2007-01-10 Thread Michael Bayer

it should be pretty stable, we havent had much dramatic going on.  i  
moved some things around a bit in r2174 with regards to eager loading  
but i think those changes have ironed out pretty well.

On Jan 10, 2007, at 10:39 PM, Daniel Miller wrote:


 Hi Mike,

 I've been lurking here in the shadows for a while...this particular  
 topic looks very interesting to me and I'd love to upgrade to HEAD  
 to try it out. However, I'm wondering what the risk factor is in  
 doing that? Have there been any other major (potentially  
 destabilizing) changes lately? I'm using r2168 right now, and it's  
 been very stable. I've upgraded to HEAD quite a few times over the  
 past year and I've always been impressed with (1) the overall  
 stability of SA and (2) speed with which bugs were fixed when they  
 are found.
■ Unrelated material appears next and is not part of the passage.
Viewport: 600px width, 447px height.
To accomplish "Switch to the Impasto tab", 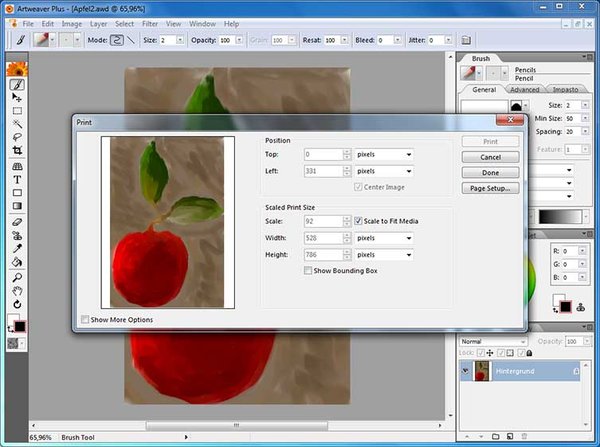I will [563, 89].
I'm just asking for a general idea of how stable you  
 feel the trunk is right now. Don't worry, I'll take responsibility  
 for my actions and will in no way hold you responsible for anything  
 that may occur if I decide to upgrade right now--just looking for a  
 general indicator. Thanks.

 ~ Daniel


 Michael Bayer wrote:
 server-side cursors (i.e. named) for all postgres functionality by
 default is currently in the trunk, and you can turn it off by saying
 client_side_cursors=True in create_engine().  however one user
 reported that table reflection breaks, which I cannot reproduce.  so
 can some folks please try out the trunk with postgres and see if  
 we can
 go with server side cursors by default?  ive run the unit tests many
 times with both settings and i dont perceieve any performance hit  
 from
 using server side cursors.  id like this to be in the next  
 release, but
 if theres some issue using server side cursors in all cases, then i
 have to break open the code and make it a lot more complex to detect
 the conditions where server-side cursors are appropriate.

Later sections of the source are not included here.